Una de las grandes aventuras del final del verano, cuando el cielo se siembra de nubes oscuras y al sol le cuesta romper y calentar, es encender la cocina de leña. No es asunto de poca monta. Existe todo un ritual que hay que seguir al pie de la letra para asegurar el éxito. Si se consigue, las imágenes tópicas del hombre prehistórico frotando un palo sobre una base o haciendo saltar chispas sobre una cama de hierba seca es algo que adquiere una dimensión singular.

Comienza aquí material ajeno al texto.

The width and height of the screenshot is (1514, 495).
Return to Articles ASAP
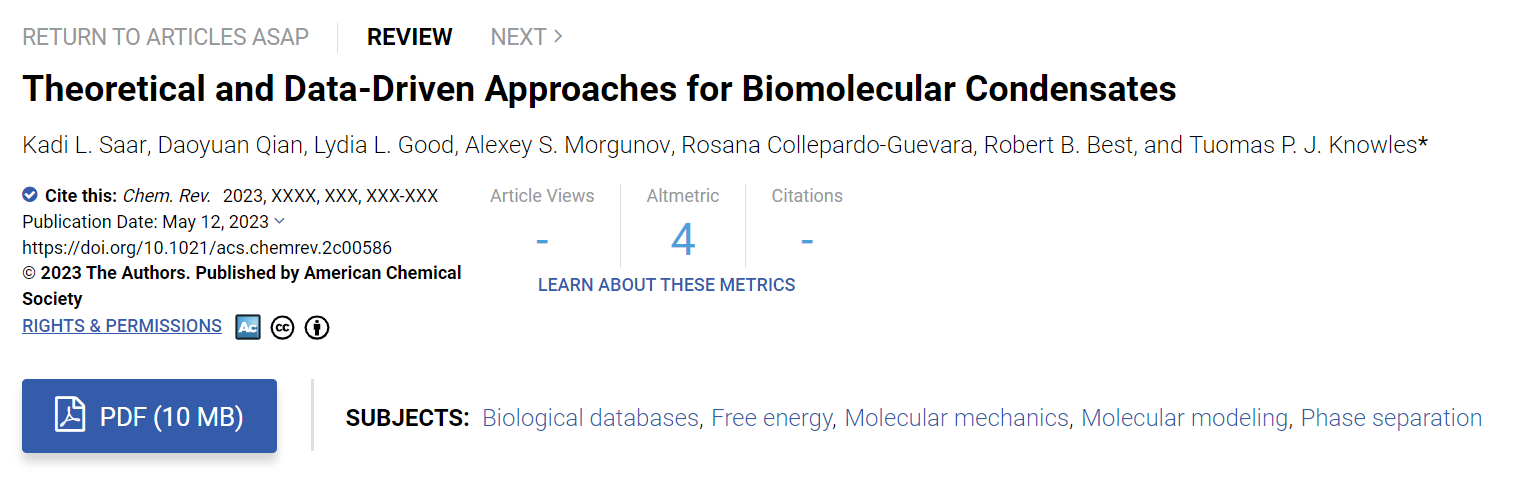[x=165, y=37]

Uno puede imaginar las humaredas llenando la cueva prehistórica si el viento sopla en contra, los ojos llorosos, la tos, el picor nasal que debieron sufrir los hombres, mujeres, ancianos y niños del clan paleolítico. Uno puede ver al encargado de encender el fuego pidiendo paciencia y a los impacientes de que el humo espeso se convierta por fin en llama queriendo probar su destreza. Imaginemos la alegría de ver el blanco de la base de la llama y el chisporroteo de los troncos en las caras ahumadas y tiznadas de los ateridos antepasados.

Pensaríamos que nosotros hemos avanzado y superado tamañas adversidades. En absoluto.

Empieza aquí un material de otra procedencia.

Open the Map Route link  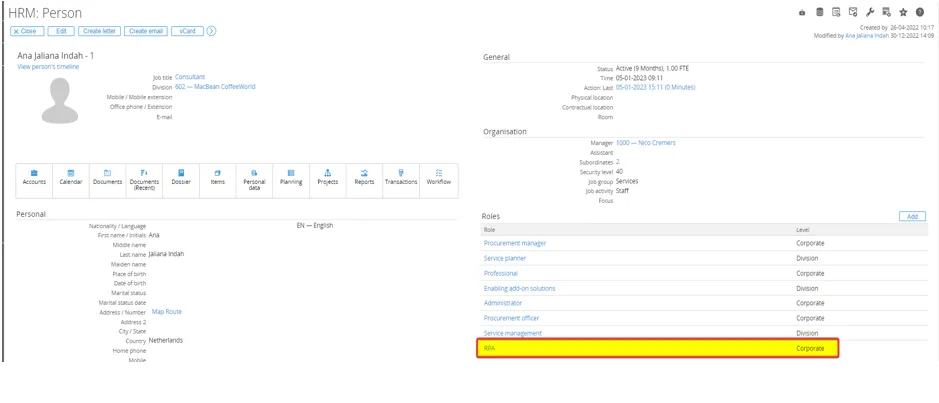point(166,312)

En nuestro caso, cuando prematura o necesariamente, según el distinto aguante al frío, consideramos que ha llegado el momento de emprender la tarea, inventada por el Homo Erectus, de encender el fuego en nuestra cocina de leña, lo primero que debe hacerse, una vez que disponemos del material necesario: cerillas, papel de periódico, palos y troncos, es abrir a tope el tiro de la chimenea, esa pieza horizontal que regula la rapidez de la quema. Luego abrimos la ventana de la chimenea. Encendemos una cerilla y con ella prendemos la primera hoja de periódico que introducimos por la ventana en el hueco y la agitamos con gusto para que provoque aire caliente que ascienda por la hueca columna hasta el cielo abierto.

A continuación colocamos en el hogar de la cocina las capas que formarán el fuego: en la base otra hoja de periódico (llevamos ya dos), encima briznas de paja, pequeñas ramas secas de algún matojo o pequeños palillos, y en lo alto los palos más gruesos. Seguidamente prendemos una cerilla y la arrimamos a la base de la hoja del periódico y ya está.

Pues no. El humo empieza a salir por todas las rendijas de la cocina. La habitación se llena de humo. Abrimos ventanas y puertas. Los habitantes empiezan a quejarse y a emigrar cobardes. Pero no importa, hay que perseverar. Volvemos a abrir la ventana de la chimenea y volvemos a repetir, después de encender deprisa otra cerilla y prender otra hoja de periódico, el agitado en el interior de la chimenea para crear la corriente de aire en el hueco oscuro.

Para entonces el fuego de la cocina se ha apagado. No importa, volvemos a colocar otra hoja, otros palos y volvemos a encender. Esta vez parece que quiere prender. Poco a poco el humo desaparece. Ahora podemos regular el tiro e ir cerrándolo cuidando de que el humo no vuelva a aparecer. Si acaso nos asomamos a la calle y miramos a ver si sale humo por la chimenea. Después de esperar vemos que, como señales de indios, empiezan a brotar y subir algodones de humo al cielo. Ya pueden cerrarse las ventanas y las puertas. Los emigrantes regresan incrédulos como Santos Tomases, hasta que sienten en sus dedos el calor generoso que irradia la testaruda cocina de leña.

Probablemente mañana será más fácil encenderla.

Aunque yo no pondría la mano en el fuego.